The mutual respect they had for each other, and the affinity arising from it, became apparent when Mr. Sy joined the ABS-CBN board briefly. This was in the ’90s, before Mr. Lopez’s passing.

 

Against such a background of the two men’s stature in society, the sight before us became all the more touching.

 

Mr. Sy wasn’t moving from his lonely stance, even after interminable minutes had passed, the poignant silence broken only by a wayward whisper of an observer seated nearby: “Para silang nagbo-board meeting.”

 

Indeed, if only we could decipher what Mr. Sy must have been “telling” his friend, as he stood there for the longest time. A reluctant goodbye? A heartfelt gratitude? A prayer for eternal peace?

 

It was a touching, rather long, farewell between two giants dearly loved by many for their vision and humanness.

 

We were fortunate to have dined with Mr. Sy about a couple of times before that.

 

After our Lifestyle in Manila Chronicle ran an agenda-setting piece on a phenomenal Filipino consumer behavior called “malling”—our team coined the “malling lifestyle”—and gave Mr. Sy credit for his vision, Mr. Sy invited us and leading newshen Jullie Yap Daza to a private dinner in a Chinese restaurant at SM North Edsa, arranged by his PR, Millie Dizon.

 

This was in the ’90s, after SM figured in the headlines for some labor strikes, and Mr. Sy must have welcomed an affirmation of his contribution to the Filipino lifestyle. Indeed, his malls redefined the Filipino lifestyle, not only retail, beginning in the ’90s, prompting some social observers to describe the malls as the “cathedral of the late 20th century.”

 

It was Mr. Sy who chose the dishes at the dinner, and we got a glimpse of how well the tycoon knew his food, particularly Chinese cuisine. That dinner was one of the most authentic Chinese meals we had had—I remember the shark’s fin soup (this was way before the delicacy became a no-no) and a yam dish. He spoke about the differences among the Chinese regional cuisines.

 

And in that dinner chat, prodded on by Jullie, Mr. Sy told us how he didn’t believe in mainstream feng shui—because instead, he followed his own feng shui. His number one rule, he said, was that the structure must look solid, which explained why the early SM stores were solid chunks of concrete, with practically no windows. The building must be heavy-set, he stressed.

 

High-spirited

 

Jullie also asked him about shoes, and his feel for them—he’d put a shoe in his palm.

 

We were glad that he was high-spirited at that dinner.

 

Before such close encounters with him, we’d learn about Mr. Sy from stories recounted by the foremost artist, Juvenal Sanso.

 

Sanso loved to recall for us how in the post-war years, his family struck a friendship with their neighbor—a young Henry Sy. Sanso’s family (the artist had only one sibling) had come to trust the young neighbor, so that the whole family could go on long vacations and entrust their home to Mr. Sy.

 

The friendship between the emerging businessman and the emerging artist went beyond the lifetime of Sanso’s parents, and into the final years of the tycoon.

# [WRITTEN EXERCISE 1]
Echo the passage about Mr. Sy, starting at "Jullie also asked" and ending at "artist, Juvenal Sanso.".
# [WRITTEN EXERCISE 2]
According to the passage about Mr. Sy, what was his number one rule in his own feng shui?
Work only from the passage about Mr. Sy.

# [RECORDED INFORMATION]

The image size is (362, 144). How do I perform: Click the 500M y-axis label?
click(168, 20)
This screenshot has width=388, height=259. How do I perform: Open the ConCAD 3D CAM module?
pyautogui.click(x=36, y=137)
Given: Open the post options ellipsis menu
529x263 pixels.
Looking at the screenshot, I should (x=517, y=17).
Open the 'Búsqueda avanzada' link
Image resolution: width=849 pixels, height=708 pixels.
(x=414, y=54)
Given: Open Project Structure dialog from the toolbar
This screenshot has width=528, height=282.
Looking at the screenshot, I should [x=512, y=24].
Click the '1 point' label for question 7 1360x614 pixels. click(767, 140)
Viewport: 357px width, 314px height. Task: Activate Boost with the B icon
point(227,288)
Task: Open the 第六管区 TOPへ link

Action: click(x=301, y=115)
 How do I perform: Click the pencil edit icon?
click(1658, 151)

--

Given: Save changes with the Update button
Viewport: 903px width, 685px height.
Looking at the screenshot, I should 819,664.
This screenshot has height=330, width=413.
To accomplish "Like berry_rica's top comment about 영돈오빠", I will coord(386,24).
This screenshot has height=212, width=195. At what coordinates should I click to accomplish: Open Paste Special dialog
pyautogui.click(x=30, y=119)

...

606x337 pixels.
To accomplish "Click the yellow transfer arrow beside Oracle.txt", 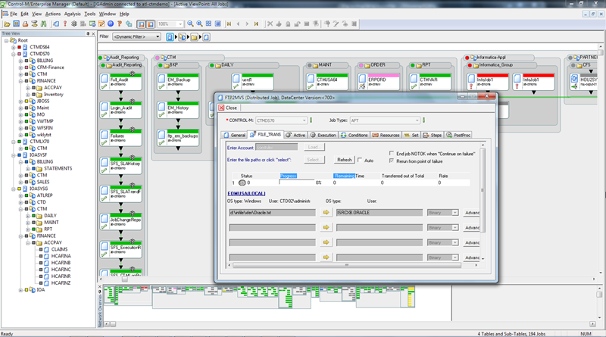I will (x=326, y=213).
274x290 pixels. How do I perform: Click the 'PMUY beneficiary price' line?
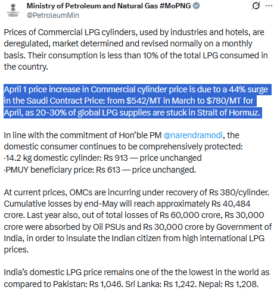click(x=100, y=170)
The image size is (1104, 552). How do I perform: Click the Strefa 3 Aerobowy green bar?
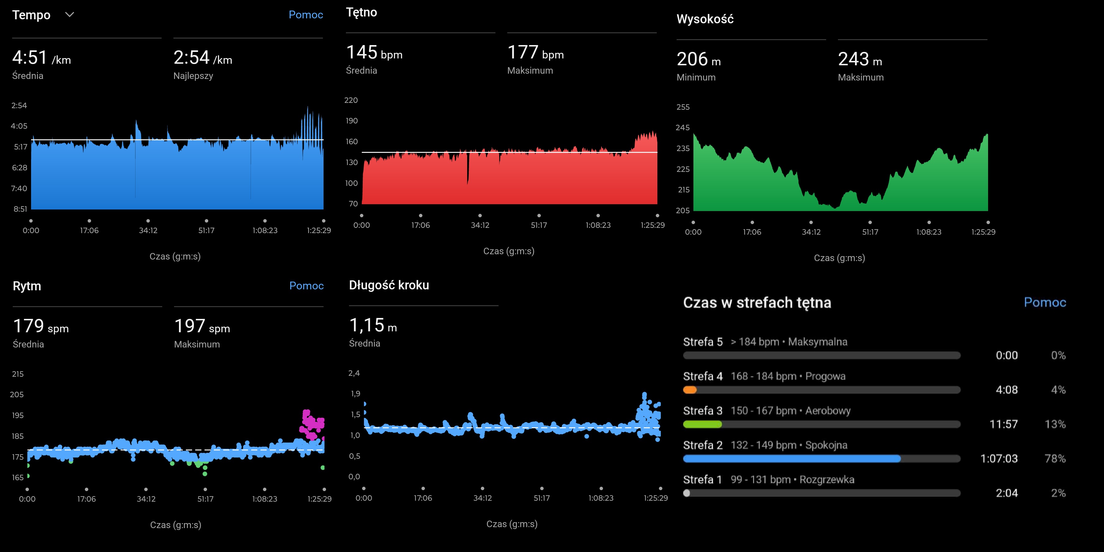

# [EXPECTED ANSWER 1]
Jullie also asked him about shoes, and his feel for them—he’d put a shoe in his palm.

 

We were glad that he was high-spirited at that dinner.

 

Before such close encounters with him, we’d learn about Mr. Sy from stories recounted by the foremost artist, Juvenal Sanso.

# [EXPECTED ANSWER 2]
The structure must look solid.